Most people, when they come to see me about marriage breakdown, divorce and finances say that what they want is a ‘fair’ outcome and they would like matters to be resolved smoothly, with the minimum of upset – and, of course, legal costs.
Most people are aware of the option of mediation. This is where you and your former partner meet with a neutral mediator who leads and encourages you to work together to try to resolve your own situation on terms that you are both happy with. Mediation has been around for quite some time in family law matters but it was only when the court rules were changed to make attendance at a mediation meeting mandatory that mediation really entered into the everyday language for resolving disputes.
Mediation is still voluntary, although a court can direct that you try it if you have not. The mediator can’t make decisions for you, so what if you get ‘stuck’ on a particular issue or two? Step forward arbitration.
Arbitration is not like mediation.

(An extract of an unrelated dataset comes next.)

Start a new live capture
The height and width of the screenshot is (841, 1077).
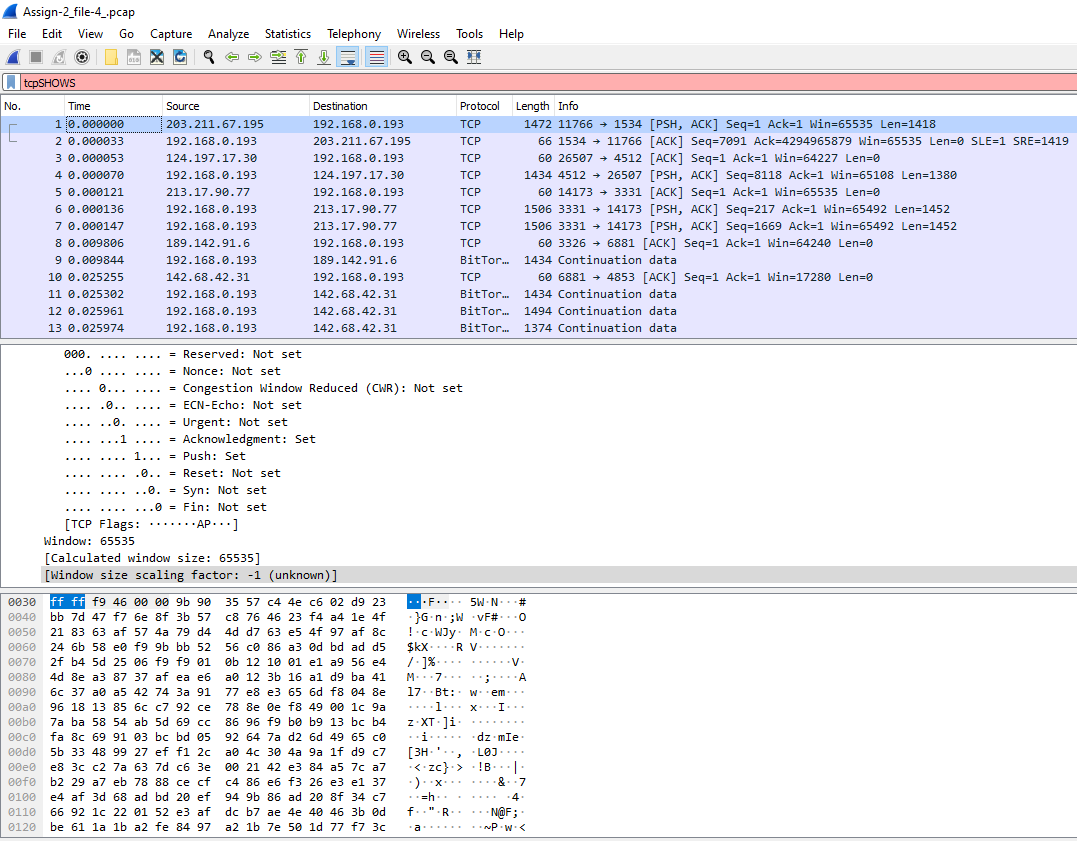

You both have to agree to arbitrate but once you do, you cannot just change your mind. The arbitrator will make a decision on the issues they are asked to decide on. You are both bound by those issues. The arbitrator is like your personal, fast track judge and their decision can only be challenged if they get the law wrong – the same as for a judge.
I really do not know why arbitration is not being used more in finance cases. I think because it is new, perhaps members of the legal profession are not quite sure how it works or think it is just for ‘big money’ cases. I think arbitration is perfect for the situation that most people find themselves in. They have some money – but not enough to buy two houses and live as they did. They have agreed a lot of things – but there are some issues they just cannot agree on. They want a fast, cost effective solution and they can’t get there without someone else stepping in and deciding it with finality. They both want to move on.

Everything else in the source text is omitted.